Fed’s Powell Says Inflation Is Elevated but Likely to Moderate

Federal Reserve Chairman Jerome Powell says in his prepared remarks that supply-chain bottlenecks have lasted longer than expected.

Photo: Michael Nagle/Bloomberg News

Inflation is likely to stay high in the coming months before moderating, Federal Reserve Chairman Jerome Powell is set to tell Congress at a hearing on Tuesday morning.

In testimony released by the central bank on Monday, Mr. Powell largely repeated remarks he made at a news conference last week after the central bank indicated it was likely to begin reversing its easy-money policies at its next meeting, Nov. 2-3.

A surge in inflation because of supply-chain bottlenecks and other challenges related to the reopening of the economy has been larger and longer-lasting than anticipated, Mr. Powell said in his prepared remarks. “But they will abate, and as they do, inflation is expected to drop back toward” the Fed’s 2% goal, Mr. Powell said.
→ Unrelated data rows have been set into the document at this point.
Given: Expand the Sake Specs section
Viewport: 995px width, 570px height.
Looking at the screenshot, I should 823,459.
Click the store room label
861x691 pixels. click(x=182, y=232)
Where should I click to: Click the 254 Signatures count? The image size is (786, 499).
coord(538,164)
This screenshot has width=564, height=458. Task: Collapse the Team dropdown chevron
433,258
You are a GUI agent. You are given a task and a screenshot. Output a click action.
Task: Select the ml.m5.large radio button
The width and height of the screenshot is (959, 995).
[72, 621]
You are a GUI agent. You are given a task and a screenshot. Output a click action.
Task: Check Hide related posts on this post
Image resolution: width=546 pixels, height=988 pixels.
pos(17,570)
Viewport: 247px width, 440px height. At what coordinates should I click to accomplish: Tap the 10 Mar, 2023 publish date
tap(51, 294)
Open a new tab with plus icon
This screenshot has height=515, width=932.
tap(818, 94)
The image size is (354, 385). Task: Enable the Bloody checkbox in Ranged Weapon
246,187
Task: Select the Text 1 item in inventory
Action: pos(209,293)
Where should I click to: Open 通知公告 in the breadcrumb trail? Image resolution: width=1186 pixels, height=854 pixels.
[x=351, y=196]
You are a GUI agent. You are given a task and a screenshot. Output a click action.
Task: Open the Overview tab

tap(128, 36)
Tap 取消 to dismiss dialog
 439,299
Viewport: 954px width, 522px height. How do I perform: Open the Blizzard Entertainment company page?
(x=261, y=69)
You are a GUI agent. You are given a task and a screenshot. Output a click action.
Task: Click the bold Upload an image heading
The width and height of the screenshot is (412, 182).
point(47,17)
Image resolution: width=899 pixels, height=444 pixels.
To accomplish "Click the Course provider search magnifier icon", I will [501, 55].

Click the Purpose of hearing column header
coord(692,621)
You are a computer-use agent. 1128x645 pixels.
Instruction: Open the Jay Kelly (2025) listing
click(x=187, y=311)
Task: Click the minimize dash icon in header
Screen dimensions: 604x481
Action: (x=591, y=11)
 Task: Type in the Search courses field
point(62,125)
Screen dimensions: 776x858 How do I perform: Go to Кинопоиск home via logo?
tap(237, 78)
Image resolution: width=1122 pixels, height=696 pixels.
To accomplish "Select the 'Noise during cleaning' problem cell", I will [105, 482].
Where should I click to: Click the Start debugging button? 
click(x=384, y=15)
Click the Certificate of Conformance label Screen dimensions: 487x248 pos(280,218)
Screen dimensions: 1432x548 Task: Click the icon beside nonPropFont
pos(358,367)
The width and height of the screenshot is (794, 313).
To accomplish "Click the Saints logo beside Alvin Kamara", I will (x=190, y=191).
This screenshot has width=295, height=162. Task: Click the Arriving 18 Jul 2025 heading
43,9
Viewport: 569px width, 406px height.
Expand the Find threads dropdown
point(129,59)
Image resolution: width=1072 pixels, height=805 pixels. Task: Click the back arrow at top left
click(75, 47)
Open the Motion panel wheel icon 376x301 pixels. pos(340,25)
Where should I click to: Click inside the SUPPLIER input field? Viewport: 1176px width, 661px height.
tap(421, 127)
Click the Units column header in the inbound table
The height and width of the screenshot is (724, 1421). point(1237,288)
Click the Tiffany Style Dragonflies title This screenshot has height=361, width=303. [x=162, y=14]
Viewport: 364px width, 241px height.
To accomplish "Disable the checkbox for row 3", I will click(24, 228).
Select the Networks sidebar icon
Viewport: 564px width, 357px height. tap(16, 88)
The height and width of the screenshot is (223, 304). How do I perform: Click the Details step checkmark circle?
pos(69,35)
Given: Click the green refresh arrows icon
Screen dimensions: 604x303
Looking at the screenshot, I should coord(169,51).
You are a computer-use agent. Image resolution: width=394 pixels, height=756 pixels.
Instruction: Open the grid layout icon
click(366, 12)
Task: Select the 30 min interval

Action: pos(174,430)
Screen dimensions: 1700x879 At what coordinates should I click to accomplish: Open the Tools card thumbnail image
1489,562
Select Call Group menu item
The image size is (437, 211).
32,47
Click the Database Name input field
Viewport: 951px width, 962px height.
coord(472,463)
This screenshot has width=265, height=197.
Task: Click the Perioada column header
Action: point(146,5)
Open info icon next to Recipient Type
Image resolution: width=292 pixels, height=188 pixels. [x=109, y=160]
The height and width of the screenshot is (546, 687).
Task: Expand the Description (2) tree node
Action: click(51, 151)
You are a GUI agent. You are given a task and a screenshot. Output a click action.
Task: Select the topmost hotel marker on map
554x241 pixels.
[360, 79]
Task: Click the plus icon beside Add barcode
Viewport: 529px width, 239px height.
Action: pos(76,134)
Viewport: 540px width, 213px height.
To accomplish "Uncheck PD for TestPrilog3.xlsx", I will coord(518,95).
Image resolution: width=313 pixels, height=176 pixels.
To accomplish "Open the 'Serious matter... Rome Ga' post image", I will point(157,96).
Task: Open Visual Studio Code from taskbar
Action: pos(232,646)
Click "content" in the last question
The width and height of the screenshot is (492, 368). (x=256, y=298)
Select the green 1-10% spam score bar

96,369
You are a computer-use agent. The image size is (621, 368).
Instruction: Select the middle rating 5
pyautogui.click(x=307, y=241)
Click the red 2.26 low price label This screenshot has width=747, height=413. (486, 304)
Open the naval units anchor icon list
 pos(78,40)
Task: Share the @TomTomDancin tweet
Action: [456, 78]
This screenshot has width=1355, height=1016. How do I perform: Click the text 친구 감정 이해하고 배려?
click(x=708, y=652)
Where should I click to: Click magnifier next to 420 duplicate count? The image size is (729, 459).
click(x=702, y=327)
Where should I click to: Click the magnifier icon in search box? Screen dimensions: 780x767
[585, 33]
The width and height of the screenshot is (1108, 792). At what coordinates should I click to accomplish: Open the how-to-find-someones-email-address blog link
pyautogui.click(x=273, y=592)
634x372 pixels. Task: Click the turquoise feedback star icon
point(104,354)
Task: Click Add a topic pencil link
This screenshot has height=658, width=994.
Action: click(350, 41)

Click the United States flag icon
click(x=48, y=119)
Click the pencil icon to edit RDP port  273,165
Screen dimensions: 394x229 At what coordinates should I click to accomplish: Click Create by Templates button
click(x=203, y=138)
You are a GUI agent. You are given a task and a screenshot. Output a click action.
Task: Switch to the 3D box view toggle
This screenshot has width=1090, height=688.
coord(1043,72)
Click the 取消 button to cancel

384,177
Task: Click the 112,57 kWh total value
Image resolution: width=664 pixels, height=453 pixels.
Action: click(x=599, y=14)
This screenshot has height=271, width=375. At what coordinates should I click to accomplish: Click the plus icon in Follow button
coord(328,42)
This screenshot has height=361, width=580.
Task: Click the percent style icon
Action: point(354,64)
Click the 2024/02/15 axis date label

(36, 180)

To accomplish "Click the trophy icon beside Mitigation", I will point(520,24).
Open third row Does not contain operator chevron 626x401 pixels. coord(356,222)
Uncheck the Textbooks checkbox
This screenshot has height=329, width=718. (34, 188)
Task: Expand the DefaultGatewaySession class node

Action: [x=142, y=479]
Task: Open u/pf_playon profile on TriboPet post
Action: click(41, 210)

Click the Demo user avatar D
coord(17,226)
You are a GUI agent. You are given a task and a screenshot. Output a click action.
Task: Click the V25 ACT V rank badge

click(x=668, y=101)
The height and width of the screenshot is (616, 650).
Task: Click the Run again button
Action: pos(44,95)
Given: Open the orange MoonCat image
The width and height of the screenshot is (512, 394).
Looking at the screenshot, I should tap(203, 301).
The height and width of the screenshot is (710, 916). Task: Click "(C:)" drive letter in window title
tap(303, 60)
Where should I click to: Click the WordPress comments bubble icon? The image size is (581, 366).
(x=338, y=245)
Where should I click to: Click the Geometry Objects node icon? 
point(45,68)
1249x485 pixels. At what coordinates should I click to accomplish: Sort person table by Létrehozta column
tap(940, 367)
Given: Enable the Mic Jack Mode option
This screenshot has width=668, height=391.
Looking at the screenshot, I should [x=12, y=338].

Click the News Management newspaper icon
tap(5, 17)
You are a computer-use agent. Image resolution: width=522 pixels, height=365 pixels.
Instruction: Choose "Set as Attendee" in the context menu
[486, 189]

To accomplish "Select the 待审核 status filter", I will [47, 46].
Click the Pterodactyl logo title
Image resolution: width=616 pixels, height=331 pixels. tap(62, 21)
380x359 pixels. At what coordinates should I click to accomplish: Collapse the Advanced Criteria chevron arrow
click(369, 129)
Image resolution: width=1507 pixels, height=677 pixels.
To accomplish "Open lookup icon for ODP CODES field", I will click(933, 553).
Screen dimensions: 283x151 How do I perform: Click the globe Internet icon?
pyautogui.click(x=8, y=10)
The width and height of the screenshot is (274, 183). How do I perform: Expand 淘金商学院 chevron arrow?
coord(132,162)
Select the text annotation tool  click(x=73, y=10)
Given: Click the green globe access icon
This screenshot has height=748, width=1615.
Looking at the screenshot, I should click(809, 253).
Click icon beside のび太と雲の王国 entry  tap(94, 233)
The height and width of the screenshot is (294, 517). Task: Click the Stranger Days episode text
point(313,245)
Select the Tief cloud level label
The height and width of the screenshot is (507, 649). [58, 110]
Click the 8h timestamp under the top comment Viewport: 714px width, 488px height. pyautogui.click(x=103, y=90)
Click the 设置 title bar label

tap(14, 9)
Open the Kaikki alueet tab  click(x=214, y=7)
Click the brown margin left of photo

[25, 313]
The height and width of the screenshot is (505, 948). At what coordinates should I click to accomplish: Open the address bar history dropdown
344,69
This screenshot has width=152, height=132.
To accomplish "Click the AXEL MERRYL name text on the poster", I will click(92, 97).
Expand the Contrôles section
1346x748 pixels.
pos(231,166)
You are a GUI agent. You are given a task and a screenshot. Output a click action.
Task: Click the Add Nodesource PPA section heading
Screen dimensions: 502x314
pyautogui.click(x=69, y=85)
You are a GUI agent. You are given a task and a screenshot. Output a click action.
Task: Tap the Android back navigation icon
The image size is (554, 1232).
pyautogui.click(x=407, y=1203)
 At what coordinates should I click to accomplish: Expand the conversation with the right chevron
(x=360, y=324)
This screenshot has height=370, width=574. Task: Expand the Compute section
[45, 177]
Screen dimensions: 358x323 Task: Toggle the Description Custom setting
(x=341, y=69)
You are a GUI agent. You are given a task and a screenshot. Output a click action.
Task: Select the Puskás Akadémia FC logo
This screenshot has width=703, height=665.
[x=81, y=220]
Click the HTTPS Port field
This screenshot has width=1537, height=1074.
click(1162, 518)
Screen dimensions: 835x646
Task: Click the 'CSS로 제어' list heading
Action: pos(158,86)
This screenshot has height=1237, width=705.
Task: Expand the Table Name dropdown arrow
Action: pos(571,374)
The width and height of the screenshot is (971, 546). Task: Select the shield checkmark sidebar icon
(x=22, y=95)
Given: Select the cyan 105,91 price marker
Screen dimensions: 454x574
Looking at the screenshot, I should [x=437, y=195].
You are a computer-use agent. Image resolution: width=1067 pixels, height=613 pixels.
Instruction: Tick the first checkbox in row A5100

Mr. Powell acknowledged that there are risks that price pressures are higher than anticipated or more enduring. The Fed would raise interest rates “if sustained higher inflation were to become a serious concern,” he said.

Mr. Powell strongly indicated last week the Fed could start to reduce, or taper, its $120 billion in monthly asset purchases as soon as its next scheduled meeting and that it could complete that process by the middle of next year.

Mr. Powell is set to testify alongside Treasury Secretary Janet Yellen at Tuesday’s hearing before the Senate Banking Committee as part of quarterly hearings mandated by the March 2020 economic-relief measures that turbocharged the central bank’s emergency lending programs.

The Fed ended those programs at the start of this year, and the central bank by the end of August had sold all of the corporate bonds and related assets it purchased last year to backstop business-lending markets.

The U.S. inflation rate reached a 13-year high recently, triggering a debate about whether the country is entering an inflationary period similar to the 1970s. WSJ’s Jon Hilsenrath looks at what consumers can expect next.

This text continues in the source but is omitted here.